### What to produce
State only how many lines in the listing contain the string "Tracks".

....................

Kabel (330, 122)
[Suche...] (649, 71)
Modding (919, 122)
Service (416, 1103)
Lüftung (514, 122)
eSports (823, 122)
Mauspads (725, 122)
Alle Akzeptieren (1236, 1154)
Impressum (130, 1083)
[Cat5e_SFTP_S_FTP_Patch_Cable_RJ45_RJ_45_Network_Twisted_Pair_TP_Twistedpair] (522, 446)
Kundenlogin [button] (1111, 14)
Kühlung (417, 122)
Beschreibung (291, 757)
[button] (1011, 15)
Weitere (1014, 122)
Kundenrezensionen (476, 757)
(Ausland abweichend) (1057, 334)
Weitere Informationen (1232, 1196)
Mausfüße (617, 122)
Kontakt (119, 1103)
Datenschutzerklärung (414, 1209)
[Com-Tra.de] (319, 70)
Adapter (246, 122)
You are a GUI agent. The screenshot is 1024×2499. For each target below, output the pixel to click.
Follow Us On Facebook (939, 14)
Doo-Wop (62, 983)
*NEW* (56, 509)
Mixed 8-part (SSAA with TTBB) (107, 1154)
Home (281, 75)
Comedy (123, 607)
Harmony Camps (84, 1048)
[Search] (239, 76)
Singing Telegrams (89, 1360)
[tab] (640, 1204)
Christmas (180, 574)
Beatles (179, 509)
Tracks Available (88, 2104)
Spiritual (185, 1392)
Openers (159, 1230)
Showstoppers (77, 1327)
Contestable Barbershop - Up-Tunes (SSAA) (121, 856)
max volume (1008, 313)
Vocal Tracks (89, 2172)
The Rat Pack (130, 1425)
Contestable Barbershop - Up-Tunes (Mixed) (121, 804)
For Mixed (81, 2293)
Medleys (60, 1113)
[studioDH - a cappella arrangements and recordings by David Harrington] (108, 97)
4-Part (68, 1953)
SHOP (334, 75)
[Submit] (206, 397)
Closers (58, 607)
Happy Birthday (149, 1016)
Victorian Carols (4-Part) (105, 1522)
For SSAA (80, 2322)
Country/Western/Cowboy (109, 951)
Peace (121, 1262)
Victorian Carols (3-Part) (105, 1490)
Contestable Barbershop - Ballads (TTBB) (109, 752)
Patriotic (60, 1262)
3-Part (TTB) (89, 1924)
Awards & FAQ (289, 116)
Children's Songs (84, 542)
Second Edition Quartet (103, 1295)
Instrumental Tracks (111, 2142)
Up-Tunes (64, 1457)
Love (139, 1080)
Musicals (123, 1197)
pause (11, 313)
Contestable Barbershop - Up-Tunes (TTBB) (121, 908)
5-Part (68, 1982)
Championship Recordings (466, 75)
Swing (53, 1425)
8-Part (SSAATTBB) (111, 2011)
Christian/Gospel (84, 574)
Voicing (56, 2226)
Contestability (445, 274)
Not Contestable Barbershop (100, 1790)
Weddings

....................

### Answer space
3